You had to have a juke box built along the lines of a Sherman tank loaded with Hank Williams, Mother Maybelle Carter, Johnny Horton, Johnny Cash and twenty other crooning goobers nobody ever heard of. The damn thing has to have "La Bamba", Herb Alpert's "Lonely Bull" and Johnny Cash's "Don't take your guns to town". The furniture in a real good liberty bar had to be made from coal mine shoring lumber and was not fully acceptable until it had 600 cigarette burns and your ship's numbers or "F**k the Navy" carved into it. The bar had to have a brass foot rail and at least six Slim-Jim containers, an oversized glass cookie jar full of Beer-Nuts, a jar of pickled hard boiled eggs that could produce rectal gas emissions that could shut down a sorority party, and big glass containers full of something called Pickled Pigs Feet and Polish Sausage.
Only drunk Chiefs and starving Ethiopians ate pickled pig's feet and unless the last three feet of your colon had been manufactured by Midas, you didn't want to get anywhere near the Polish Napalm Dogs.
No liberty bar was complete without a couple of hundred faded ship or airplane pictures and a "Shut the hell up!" sign taped on the mirror behind the bar along with several rather tasteless naked lady pictures. The pool table felt had to have at least three strategic rips as a result of drunken competitors and balls that looked as if a gorilla baby had teethed on the sonuvabitches.
Liberty bars were home and it didn't matter what country, state, or city you were in. When you walked into a good liberty bar, you felt at home. These were also establishments where 19 year-old kids received an education available nowhere else on earth. You learned how to "tell" and "listen" to sea stories.

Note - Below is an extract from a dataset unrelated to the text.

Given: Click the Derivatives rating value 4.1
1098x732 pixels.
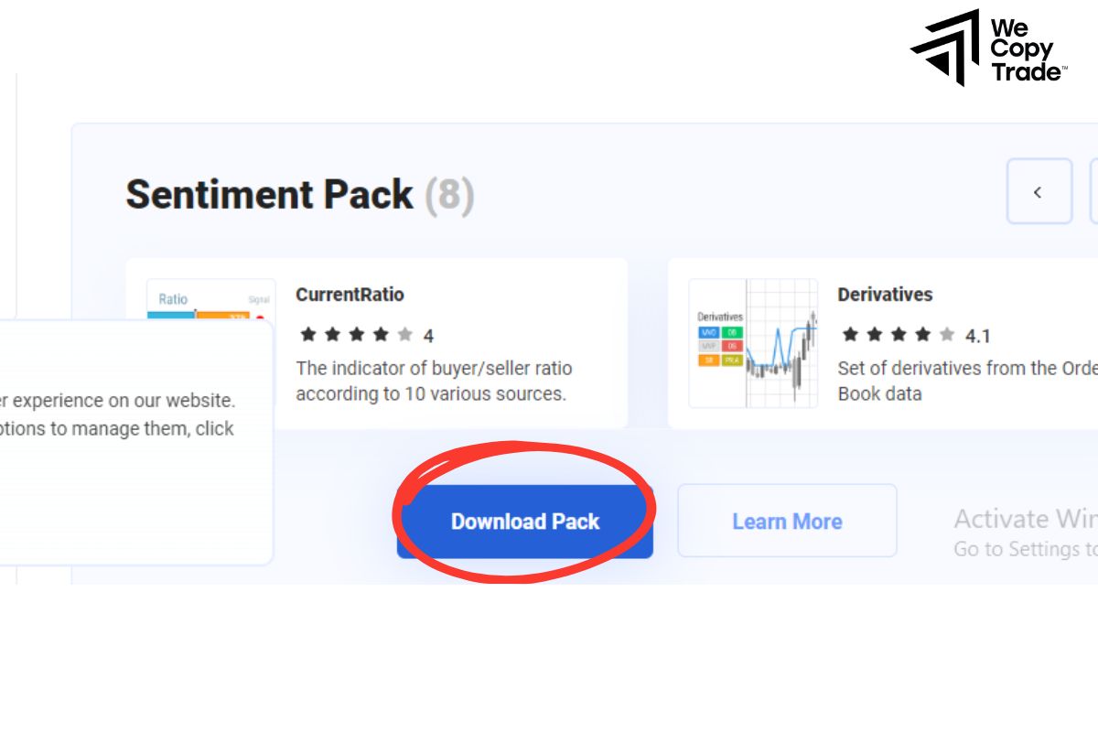Looking at the screenshot, I should pyautogui.click(x=977, y=336).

You learned about sex at $10.00 a pop -- from professional ladies who taught you things your high school biology teacher didn't know were anatomically possible. You learned how to make a two cushion bank shot and how to toss down a beer and shot of Sun Torry known as a "depth charge."
We were young, and a helluva long way from home. We were pulling down crappy wages for twenty-four hours a day, seven days a-week availability and loving the life we lived. We didn't know it at the time, but our association with the men we served with forged us into the men we became. And a lot of that association took place in bars where we shared the stories accumulated in our, up to then, short lives. We learned about women and that life could be tough on a gal.

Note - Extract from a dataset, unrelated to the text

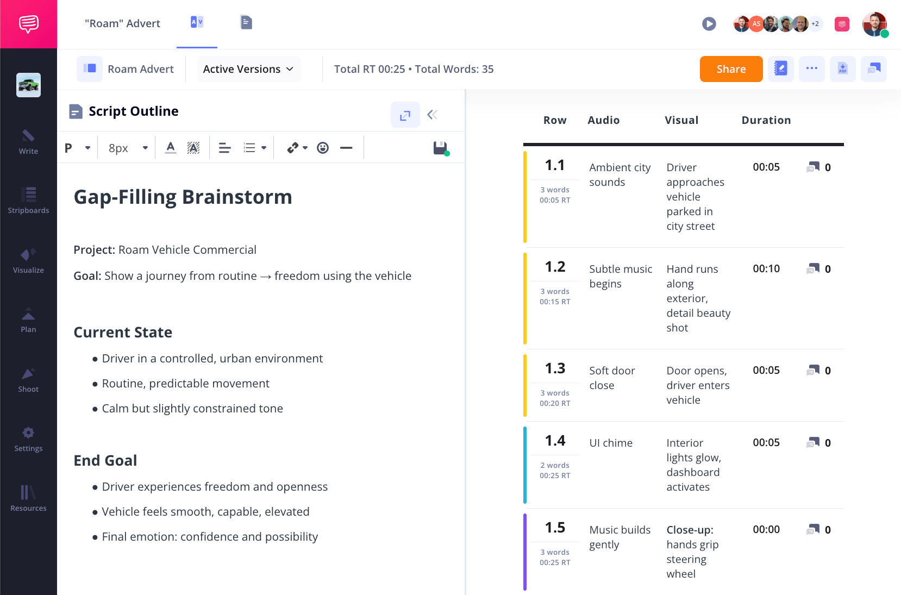Open the Active Versions dropdown

pos(248,69)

While many of our classmates were attending college, we were getting an education slicing through the green rolling seas in WestPac, experiencing the orgasmic rush of a night cat shot, the heart pounding drama of the return to the ship with the gut wrenching arrestment to a pitching deck. The hours of tedium, boring holes in the sky late at night, experiencing the periodic discomfort of turbulence, marveling at the creation of St. Elmo's Fire, and sometimes having our reverie interrupted with stark terror.
But when we came ashore on liberty, we could rub shoulders with some of the finest men we would ever know, in bars our mothers would never have approved of, in saloons and cabarets that would live in our memories forever. Long live those liberties in WestPac and in the Med - They were the greatest! "Any man who may be asked in this century what he did to make his life worthwhile I think can respond with a good deal of pride and satisfaction, I SERVED IN THE UNITED STATES NAVY."